Host: Yeah. Yeah. And I agree with you. Like often folks talk about humans as the weakest link. And even though we don't like it, that's often true, right? Most of the attacks that we see are like human mistakes, whether in like, I'm not saying it is intentional, but mistakes made by humans, right? So yeah, understood.
The last one is, development regularly test an incident response plan so that you can quickly detect, respond, and recover from security incidents.
Kailash: Yeah, I think I would give this as a four. I think it's still extremely important to do this. Some of the compliance frameworks even call out that you have to do tabletop exercises on a periodic basis. One of the accounts that I used to follow on Twitter, was just about tabletop exercises, right? A lot of them had having to do with interns, but yeah, Twitter can be a very helpful and useful resource for you, by the way, on incident response scenarios and tabletop exercises.

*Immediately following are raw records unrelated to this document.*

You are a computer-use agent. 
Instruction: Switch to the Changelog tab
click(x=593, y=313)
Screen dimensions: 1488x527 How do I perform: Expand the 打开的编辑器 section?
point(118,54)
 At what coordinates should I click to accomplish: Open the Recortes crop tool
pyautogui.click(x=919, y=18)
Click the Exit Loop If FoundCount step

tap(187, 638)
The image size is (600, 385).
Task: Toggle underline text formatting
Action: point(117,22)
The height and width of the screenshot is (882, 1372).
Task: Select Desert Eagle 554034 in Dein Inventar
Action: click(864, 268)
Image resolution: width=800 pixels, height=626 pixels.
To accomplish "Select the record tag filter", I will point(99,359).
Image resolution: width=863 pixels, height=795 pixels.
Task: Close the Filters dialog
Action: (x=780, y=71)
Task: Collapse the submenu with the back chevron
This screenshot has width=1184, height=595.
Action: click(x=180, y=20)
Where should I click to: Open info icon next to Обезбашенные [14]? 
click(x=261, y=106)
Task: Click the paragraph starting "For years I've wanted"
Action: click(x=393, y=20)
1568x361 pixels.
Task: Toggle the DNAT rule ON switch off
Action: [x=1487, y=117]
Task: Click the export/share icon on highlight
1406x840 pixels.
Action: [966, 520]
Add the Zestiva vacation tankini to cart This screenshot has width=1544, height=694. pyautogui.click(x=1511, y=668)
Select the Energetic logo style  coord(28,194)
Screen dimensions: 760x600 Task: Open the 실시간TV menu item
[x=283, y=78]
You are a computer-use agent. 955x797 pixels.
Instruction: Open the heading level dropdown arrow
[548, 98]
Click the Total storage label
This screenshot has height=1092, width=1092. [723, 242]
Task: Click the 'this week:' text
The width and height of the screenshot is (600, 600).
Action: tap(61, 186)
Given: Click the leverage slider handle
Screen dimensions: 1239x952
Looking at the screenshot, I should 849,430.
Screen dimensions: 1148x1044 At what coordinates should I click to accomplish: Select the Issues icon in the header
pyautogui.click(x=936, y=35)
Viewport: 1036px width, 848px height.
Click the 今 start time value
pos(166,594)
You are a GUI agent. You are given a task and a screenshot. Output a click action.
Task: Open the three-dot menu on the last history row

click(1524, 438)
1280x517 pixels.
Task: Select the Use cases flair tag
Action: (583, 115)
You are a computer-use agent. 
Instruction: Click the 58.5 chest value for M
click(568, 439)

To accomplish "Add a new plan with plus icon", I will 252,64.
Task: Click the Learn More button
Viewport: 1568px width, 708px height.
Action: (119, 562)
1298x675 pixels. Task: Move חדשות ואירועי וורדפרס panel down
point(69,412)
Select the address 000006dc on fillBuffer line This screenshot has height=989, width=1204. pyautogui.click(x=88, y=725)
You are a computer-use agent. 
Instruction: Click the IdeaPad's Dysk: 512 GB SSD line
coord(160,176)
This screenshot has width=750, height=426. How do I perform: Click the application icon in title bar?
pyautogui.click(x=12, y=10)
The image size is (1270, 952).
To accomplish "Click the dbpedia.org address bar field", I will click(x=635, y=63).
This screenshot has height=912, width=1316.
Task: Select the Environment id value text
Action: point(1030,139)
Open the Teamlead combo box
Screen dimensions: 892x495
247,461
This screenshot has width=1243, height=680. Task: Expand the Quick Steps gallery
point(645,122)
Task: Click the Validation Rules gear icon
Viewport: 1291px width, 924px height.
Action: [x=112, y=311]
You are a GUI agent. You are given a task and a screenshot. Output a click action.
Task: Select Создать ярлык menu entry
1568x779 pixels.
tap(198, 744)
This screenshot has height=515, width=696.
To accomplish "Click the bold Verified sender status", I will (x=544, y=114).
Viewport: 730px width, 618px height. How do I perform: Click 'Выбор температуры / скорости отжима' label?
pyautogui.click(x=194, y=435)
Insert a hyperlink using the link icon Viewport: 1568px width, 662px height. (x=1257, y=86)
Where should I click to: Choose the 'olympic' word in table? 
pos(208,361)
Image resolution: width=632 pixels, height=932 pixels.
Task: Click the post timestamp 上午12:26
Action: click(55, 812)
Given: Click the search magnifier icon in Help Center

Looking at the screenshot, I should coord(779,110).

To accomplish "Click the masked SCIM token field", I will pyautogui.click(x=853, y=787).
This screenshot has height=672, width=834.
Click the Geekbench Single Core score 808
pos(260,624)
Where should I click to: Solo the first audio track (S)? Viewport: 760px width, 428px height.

But yeah, I would give that as a four. You want to make sure that there are playbooks, there are workflows, there's automation built in for at least some of the easy targets with incident response remediations. But even if it's something bigger, you want to have, okay, so if there's actually a data breach, there needs to be a plan. Who's going to take watch shift? Who is going to be working 12 hours on a particular day? We need to have that plan built up so that if there is such a situation, you have a playbook for it at least.
Host: Yeah. Otherwise you'll be scrambling at the last minute, right? While you are being, let's say, attacked, you're still trying to figure out whom to call so that they will come and do the analysis and stuff like that. Yeah. Having that playbook would definitely help. So before we end the episode, there's one last question that I would like to ask is, do you have any recommendation for our audience? It can be a blog or a book or a podcast or anything.
Kailash: Okay. I think so far I have talked about two things, one, Twitter being a major source of what I follow for some of my security. Well, Twitter used to be, now I think some of the accounts I follow are no longer that active.
But podcast, I listen to Darknet diaries, I really enjoy that. I think the way the podcast is done is very story-type, right? So you're not just looking at the technicals, but… the background and how actually the board was the effects of security reach or implication, right? So it's very good. Even when I'm in the gym working out, I sometimes listen to Darknet diaries because it's very playful and it's a good, yeah. So yeah, definitely Darknet Diaries is the code book which I mentioned in the past. I think that's a good book to read for security professionals. I mean, there's so many books and Twitter also just to keep up with what's happening within the security world.
Host: Okay. Yeah. Thank you for sharing that. So yeah, that brings us to the end of the episode. Thank you so much, Kailash, for joining and sharing your knowledge and learnings with our audience.
Kailash: Thank you. It was my honor to be on this podcast and yeah, hope to remain in touch and thank you. Appreciate it again.
Host: Absolutely. Thank you for coming. And to our audience, thank you so much for watching. See you in the next episode.